━━ Supplied material

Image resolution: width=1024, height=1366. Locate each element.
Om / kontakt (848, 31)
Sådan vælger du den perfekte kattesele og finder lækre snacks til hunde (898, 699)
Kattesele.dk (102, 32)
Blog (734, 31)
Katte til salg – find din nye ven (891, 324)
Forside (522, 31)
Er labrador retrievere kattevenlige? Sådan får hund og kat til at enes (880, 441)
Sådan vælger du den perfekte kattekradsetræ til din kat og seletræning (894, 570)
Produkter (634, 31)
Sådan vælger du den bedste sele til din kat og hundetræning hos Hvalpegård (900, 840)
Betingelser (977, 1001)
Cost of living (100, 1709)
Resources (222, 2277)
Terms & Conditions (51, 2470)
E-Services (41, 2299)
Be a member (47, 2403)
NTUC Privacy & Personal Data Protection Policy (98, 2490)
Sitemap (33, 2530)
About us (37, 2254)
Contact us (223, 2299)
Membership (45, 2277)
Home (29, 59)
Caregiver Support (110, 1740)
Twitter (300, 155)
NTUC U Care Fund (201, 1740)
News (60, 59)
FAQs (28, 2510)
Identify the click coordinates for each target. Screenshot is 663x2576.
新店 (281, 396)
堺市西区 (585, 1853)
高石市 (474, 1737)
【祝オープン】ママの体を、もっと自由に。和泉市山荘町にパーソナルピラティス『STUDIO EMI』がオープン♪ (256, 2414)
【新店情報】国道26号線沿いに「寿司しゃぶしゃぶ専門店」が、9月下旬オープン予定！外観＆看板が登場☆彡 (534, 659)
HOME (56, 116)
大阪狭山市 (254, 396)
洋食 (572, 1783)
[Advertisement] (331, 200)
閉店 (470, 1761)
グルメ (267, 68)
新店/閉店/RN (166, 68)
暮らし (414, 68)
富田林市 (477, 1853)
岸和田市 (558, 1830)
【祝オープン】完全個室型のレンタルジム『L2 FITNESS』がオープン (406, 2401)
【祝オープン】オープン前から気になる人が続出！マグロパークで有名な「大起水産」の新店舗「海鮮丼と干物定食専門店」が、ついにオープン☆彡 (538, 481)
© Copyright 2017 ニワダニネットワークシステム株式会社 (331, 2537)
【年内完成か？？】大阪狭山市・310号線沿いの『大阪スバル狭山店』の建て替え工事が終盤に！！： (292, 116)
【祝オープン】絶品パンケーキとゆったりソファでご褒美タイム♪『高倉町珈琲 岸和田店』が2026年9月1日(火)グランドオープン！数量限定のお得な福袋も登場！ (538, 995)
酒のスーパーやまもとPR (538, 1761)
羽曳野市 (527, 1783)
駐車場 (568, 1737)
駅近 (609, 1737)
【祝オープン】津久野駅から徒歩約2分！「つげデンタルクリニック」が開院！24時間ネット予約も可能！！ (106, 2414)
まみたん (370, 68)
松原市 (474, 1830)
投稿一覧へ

━━━━

## [About this exercise]
Show each line in the entries that holds the string "Sådan".

## [Result of this task]
Sådan vælger du den perfekte kattesele og finder lækre snacks til hunde (898, 699)
Er labrador retrievere kattevenlige? Sådan får hund og kat til at enes (880, 441)
Sådan vælger du den perfekte kattekradsetræ til din kat og seletræning (894, 570)
Sådan vælger du den bedste sele til din kat og hundetræning hos Hvalpegård (900, 840)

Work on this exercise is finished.